Jakie kryteria mieszkaniowe mają krakowianie?
Osoby szukające mieszkania dla siebie kierują się przede wszystkim ceną, metrażem, układem nieruchomości i lokalizacją. Większe znaczenie niż niewielka odległość od centrum i atrakcyjna okolica mają bliskość rodziny i miejsca pracy. Zdaniem Grzegorza Pastucha z firmy Nowesta Nieruchomości za wzór mieszkania obecnie uznaje się trzypokojowe o metrażu ok. 45 mkw.
Nieco inaczej wygląda sytuacja w przypadku nieruchomości inwestycyjnych. Klienci kupujący mieszkania pod wynajem, kierują się w pierwszej kolejności ceną, lokalizacją (możliwie najbliżej uczelni i większych korporacji). Metraż im mniejszy, tym lepiej, najchętniej poszukiwane do zakupu są mieszkania dwupokojowe w przedziale 30 mkw. do 37 mkw. – tłumaczy Grzegorz Pastuch.
Mimo że Kraków jest jednym z większych ośrodków akademickich w Polsce, a łączna powierzchnia biurowa miasta przekroczyła 1 mln mkw., odnotowano znaczący spadek zainteresowania wynajmem mieszkań. Jak wiemy, pandemia mocno poturbowała nie tylko najem krótkoterminowy, ale też mieszkania przeznaczone na wynajem dla studentów i pracowników. Zdalne nauczanie i praca miały w tym bardzo duży udział. Co więcej, okazuje się, iż klienci wynajmujący dotychczas swoje mieszkania na pokoje, zaczęli przerabiać je na pierwotne układy. Ma to na celu łatwiejsze znalezienie kupców np. rodzin z dziećmi.
W jakim wieku stać nas na własne M?
Młodzi rozpoczynający swoją przygodę z nowym mieszkaniem to zazwyczaj osoby ok. 25 lat. Druga grupa to osoby nieco starsze, ok. 35 lat z bagażem doświadczeń, mieszkające z dziećmi u rodziców lub teściów oraz te, które dojrzały do decyzji, że lepiej spłacać kredyt niż płacić za wynajem – ocenia Grzegorz Pastuch.
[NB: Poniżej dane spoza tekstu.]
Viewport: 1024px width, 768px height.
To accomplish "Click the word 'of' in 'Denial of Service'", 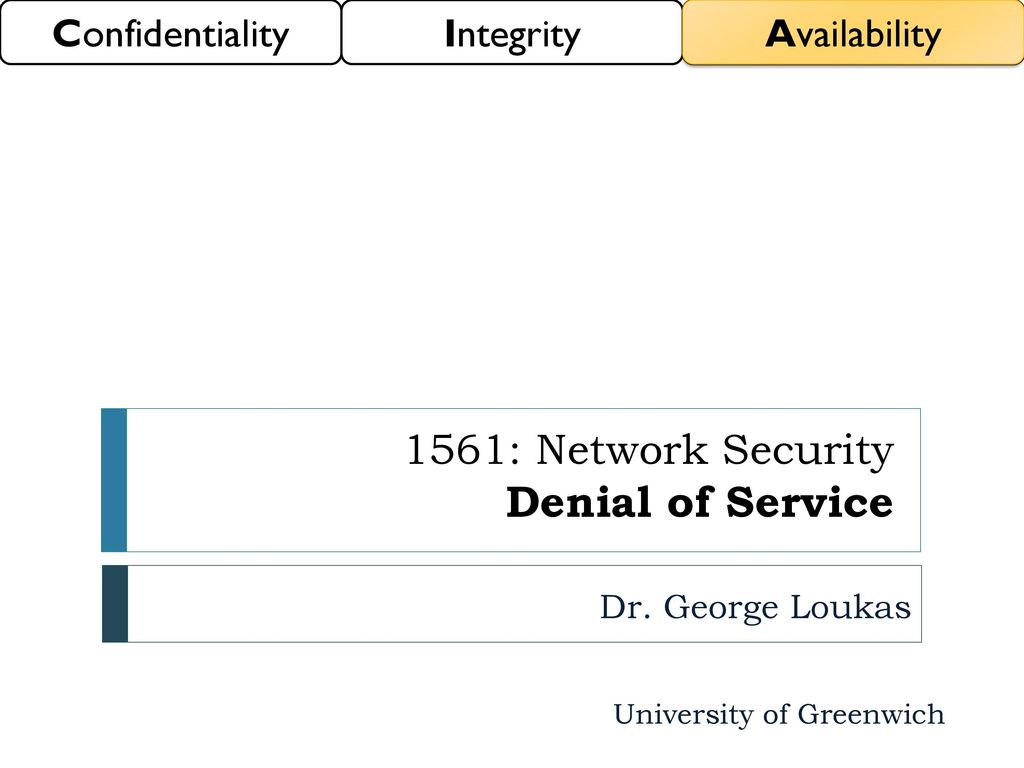I will coord(689,502).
Pandemia zmieniła preferencje klientów
W krótkim czasie mieszkanie stało się jednocześnie miejscem pracy, nauki i odpoczynku. Wielokrotnie niewielką przestrzeń należało niemal przez całą dobę dzielić z innymi członkami rodziny. W czasie zamknięcia każdy tęsknił za skrawkiem własnej zielonej przestrzeni. Trendy zdecydowanie się zmieniły, poszukiwane są mieszkania większe, głównie dla rodzin, najlepiej jakby można było w nich wydzielić osobny pokój zwany gabinetem do pracy zdalnej – ocenia Grzegorz Pastuch. Dodaje również, że sporą popularnością cieszą się dziś mieszkania z ogrodem oraz na ostatnim piętrze z dużymi, widokowymi tarasami. Choć te ostatnie przyciągały uwagę klientów już przed pandemią.